■ INSTRUCTIONS TO FOLLOW
Copy out every line of the material below verbatim, changing nothing.

■ DATA LINES
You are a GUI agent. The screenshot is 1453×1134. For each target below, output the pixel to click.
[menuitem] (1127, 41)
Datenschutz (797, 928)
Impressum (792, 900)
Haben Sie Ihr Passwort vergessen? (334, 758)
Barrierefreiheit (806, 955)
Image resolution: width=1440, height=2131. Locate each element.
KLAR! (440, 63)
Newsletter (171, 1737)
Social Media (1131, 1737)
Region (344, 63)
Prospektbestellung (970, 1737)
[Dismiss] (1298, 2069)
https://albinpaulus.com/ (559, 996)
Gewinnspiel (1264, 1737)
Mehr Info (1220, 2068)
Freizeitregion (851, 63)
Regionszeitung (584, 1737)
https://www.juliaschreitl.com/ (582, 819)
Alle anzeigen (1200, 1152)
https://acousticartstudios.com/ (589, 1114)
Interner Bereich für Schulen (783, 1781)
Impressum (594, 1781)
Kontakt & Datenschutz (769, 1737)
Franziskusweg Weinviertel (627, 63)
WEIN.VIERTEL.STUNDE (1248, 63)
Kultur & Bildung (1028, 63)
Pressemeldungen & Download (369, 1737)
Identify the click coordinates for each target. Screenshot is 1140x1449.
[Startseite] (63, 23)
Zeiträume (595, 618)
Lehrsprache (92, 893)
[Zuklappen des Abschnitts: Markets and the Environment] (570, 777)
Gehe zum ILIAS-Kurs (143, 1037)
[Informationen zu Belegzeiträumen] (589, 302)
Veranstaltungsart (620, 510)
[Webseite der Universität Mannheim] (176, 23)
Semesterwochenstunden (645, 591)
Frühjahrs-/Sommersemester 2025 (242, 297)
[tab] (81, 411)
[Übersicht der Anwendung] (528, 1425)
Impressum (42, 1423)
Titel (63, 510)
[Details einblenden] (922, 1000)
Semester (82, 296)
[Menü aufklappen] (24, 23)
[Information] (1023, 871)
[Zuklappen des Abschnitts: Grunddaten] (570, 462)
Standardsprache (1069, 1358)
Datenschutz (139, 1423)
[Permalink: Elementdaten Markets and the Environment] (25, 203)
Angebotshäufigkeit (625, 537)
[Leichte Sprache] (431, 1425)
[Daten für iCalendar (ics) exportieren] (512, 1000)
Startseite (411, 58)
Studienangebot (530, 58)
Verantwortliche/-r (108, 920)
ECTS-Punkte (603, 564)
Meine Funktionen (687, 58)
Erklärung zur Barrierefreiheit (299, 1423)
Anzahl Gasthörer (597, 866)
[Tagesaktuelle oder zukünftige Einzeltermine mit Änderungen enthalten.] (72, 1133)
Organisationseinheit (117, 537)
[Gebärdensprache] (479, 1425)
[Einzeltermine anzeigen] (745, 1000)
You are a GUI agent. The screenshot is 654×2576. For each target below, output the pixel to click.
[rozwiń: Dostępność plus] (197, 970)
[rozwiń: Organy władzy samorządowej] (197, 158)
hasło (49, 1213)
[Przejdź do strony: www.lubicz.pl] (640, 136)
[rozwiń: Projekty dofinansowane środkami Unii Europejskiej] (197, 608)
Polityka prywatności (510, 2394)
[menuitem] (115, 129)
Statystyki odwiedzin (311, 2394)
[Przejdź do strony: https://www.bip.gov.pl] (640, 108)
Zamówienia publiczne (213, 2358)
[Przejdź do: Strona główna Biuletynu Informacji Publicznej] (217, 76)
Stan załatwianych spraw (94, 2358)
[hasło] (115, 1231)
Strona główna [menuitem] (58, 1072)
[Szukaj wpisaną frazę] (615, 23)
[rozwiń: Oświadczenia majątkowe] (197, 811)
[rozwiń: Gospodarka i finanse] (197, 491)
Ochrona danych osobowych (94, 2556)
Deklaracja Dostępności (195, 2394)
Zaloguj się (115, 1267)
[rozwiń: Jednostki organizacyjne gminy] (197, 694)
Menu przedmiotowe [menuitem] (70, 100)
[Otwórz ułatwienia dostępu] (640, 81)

■ WORKED SOLUTION
You are a GUI agent. The screenshot is 1453×1134. For each target below, output the pixel to click.
[menuitem] (1127, 41)
Datenschutz (797, 928)
Impressum (792, 900)
Haben Sie Ihr Passwort vergessen? (334, 758)
Barrierefreiheit (806, 955)
Image resolution: width=1440, height=2131. Locate each element.
KLAR! (440, 63)
Newsletter (171, 1737)
Social Media (1131, 1737)
Region (344, 63)
Prospektbestellung (970, 1737)
[Dismiss] (1298, 2069)
https://albinpaulus.com/ (559, 996)
Gewinnspiel (1264, 1737)
Mehr Info (1220, 2068)
Freizeitregion (851, 63)
Regionszeitung (584, 1737)
https://www.juliaschreitl.com/ (582, 819)
Alle anzeigen (1200, 1152)
https://acousticartstudios.com/ (589, 1114)
Interner Bereich für Schulen (783, 1781)
Impressum (594, 1781)
Kontakt & Datenschutz (769, 1737)
Franziskusweg Weinviertel (627, 63)
WEIN.VIERTEL.STUNDE (1248, 63)
Kultur & Bildung (1028, 63)
Pressemeldungen & Download (369, 1737)
Identify the click coordinates for each target. Screenshot is 1140x1449.
[Startseite] (63, 23)
Zeiträume (595, 618)
Lehrsprache (92, 893)
[Zuklappen des Abschnitts: Markets and the Environment] (570, 777)
Gehe zum ILIAS-Kurs (143, 1037)
[Informationen zu Belegzeiträumen] (589, 302)
Veranstaltungsart (620, 510)
[Webseite der Universität Mannheim] (176, 23)
Semesterwochenstunden (645, 591)
Frühjahrs-/Sommersemester 2025 (242, 297)
[tab] (81, 411)
[Übersicht der Anwendung] (528, 1425)
Impressum (42, 1423)
Titel (63, 510)
[Details einblenden] (922, 1000)
Semester (82, 296)
[Menü aufklappen] (24, 23)
[Information] (1023, 871)
[Zuklappen des Abschnitts: Grunddaten] (570, 462)
Standardsprache (1069, 1358)
Datenschutz (139, 1423)
[Permalink: Elementdaten Markets and the Environment] (25, 203)
Angebotshäufigkeit (625, 537)
[Leichte Sprache] (431, 1425)
[Daten für iCalendar (ics) exportieren] (512, 1000)
Startseite (411, 58)
Studienangebot (530, 58)
Verantwortliche/-r (108, 920)
ECTS-Punkte (603, 564)
Meine Funktionen (687, 58)
Erklärung zur Barrierefreiheit (299, 1423)
Anzahl Gasthörer (597, 866)
[Tagesaktuelle oder zukünftige Einzeltermine mit Änderungen enthalten.] (72, 1133)
Organisationseinheit (117, 537)
[Gebärdensprache] (479, 1425)
[Einzeltermine anzeigen] (745, 1000)
You are a GUI agent. The screenshot is 654×2576. For each target below, output the pixel to click.
[rozwiń: Dostępność plus] (197, 970)
[rozwiń: Organy władzy samorządowej] (197, 158)
hasło (49, 1213)
[Przejdź do strony: www.lubicz.pl] (640, 136)
[rozwiń: Projekty dofinansowane środkami Unii Europejskiej] (197, 608)
Polityka prywatności (510, 2394)
[menuitem] (115, 129)
Statystyki odwiedzin (311, 2394)
[Przejdź do strony: https://www.bip.gov.pl] (640, 108)
Zamówienia publiczne (213, 2358)
[Przejdź do: Strona główna Biuletynu Informacji Publicznej] (217, 76)
Stan załatwianych spraw (94, 2358)
[hasło] (115, 1231)
Strona główna [menuitem] (58, 1072)
[Szukaj wpisaną frazę] (615, 23)
[rozwiń: Oświadczenia majątkowe] (197, 811)
[rozwiń: Gospodarka i finanse] (197, 491)
Ochrona danych osobowych (94, 2556)
Deklaracja Dostępności (195, 2394)
Zaloguj się (115, 1267)
[rozwiń: Jednostki organizacyjne gminy] (197, 694)
Menu przedmiotowe [menuitem] (70, 100)
[Otwórz ułatwienia dostępu] (640, 81)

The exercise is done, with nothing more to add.